書いている間はかなり感覚に頼っていました。なので「私の中でこの二作品はセット」と感じていたけれど、実際分解して見た時どうなるのかが心配でした。
その心配は杞憂で、どちらの作品も書き終わって並べた時に、共通点と相違点が浮かび上がってきました。
片方は愛に沈み込んで浮上できない。片方は愛に囚われていて離れられない。どちらも一人の男性を愛しているけれど、その想いは叶わない。相手は禁断であり、背徳的。
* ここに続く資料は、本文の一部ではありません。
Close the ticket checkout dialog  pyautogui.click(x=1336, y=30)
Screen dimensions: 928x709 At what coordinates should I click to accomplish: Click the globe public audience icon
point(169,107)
ここを雑食ベアーさんや他の方に説明した時「あ、うまいこと書けたな」と自分でも納得することができました。
* * *
今回出版した『水の中に沈む』の創作話は動画でも一度お話ししています。気になる人は下記の動画をご覧くださいませ。間にのんびりと変な話とかしてますが、そこは気にしないで(笑)
このお話をした時は「シロクマ書庫から出版を考えている人のためになる話」を念頭に置いていたので、それに合うことを話題にしています。だから全体的に出版までの流れを説明しているのですが、それなりに裏話が詰まってます♪
また機会があれば、是非ともシロクマ書庫さんから出版したいなぁと思っています。編集さんに自分の文章を見てもらったのは今回が初めてだったのです。誰かに文章を添削してもらう。それがとても勉強になりました。
もし「自分もシロクマ書庫から出版したい」とお考えの方は是非、シロクマ書庫ホームページをこまめにチェックしてください。それと、Twitter公式アカウントのフォローをお願いします。随時情報を公開してくれるそうなので。
シロクマ書庫公式ホームページはこちら http://polar-bear.info/top
*シロクマ書庫解散により、ホームページはなくなりました!
執筆後の感想
執筆中は基本、変なテンションで突き進んでいます(笑)「これが響かないなんてあり得ない!」くらいの暴走をしているので、書き終わり距離を置き冷静になった後、出来上がったものを見るとびっくりします。「なんか、しっちゃかめっちゃかだな」とか「暴走し過ぎて読者置いてけぼりじゃね」とか、色々。
でも『水の中に沈む』と『飴玉を舐めるような』にはその驚きがなかった。むしろ「これ書き切った私、すごくね?」と自画自賛するばかり(笑)それだけ心血注いで書いたのです。
二作品は私の知っている感情を描いています。それは実体験ということではなくて、「感情を理解できる経験を知っている」ということ。
愛に沈み過ぎて辛い気持ちも、愛から離れられなくて苦しい気持ちも、知っている。
この二作品を書けて本当によかった。私の作家人生を本当にスタートさせてくれた作品だと思うし、自分の未熟な点や成長できる点を教えてくれた作品でもあります。ここから新しい出会いが広がれば良いな、と願わずにはいられません。
もし「まだ読んでいない」という方は、手に取っていただけると嬉しいです。
*シロクマ書庫解散により、ご購入いただけなくなりました! 申し訳ありません!(汗)
人によっては「高い」と感じる値段設定です。私も「おお、強気」と思いました(笑)でも、それに見合うだけの物語を紡いだと自負しています。
どうかあなたの人生に愛がありますように。
ではまた、次の作品でお会いしましょう。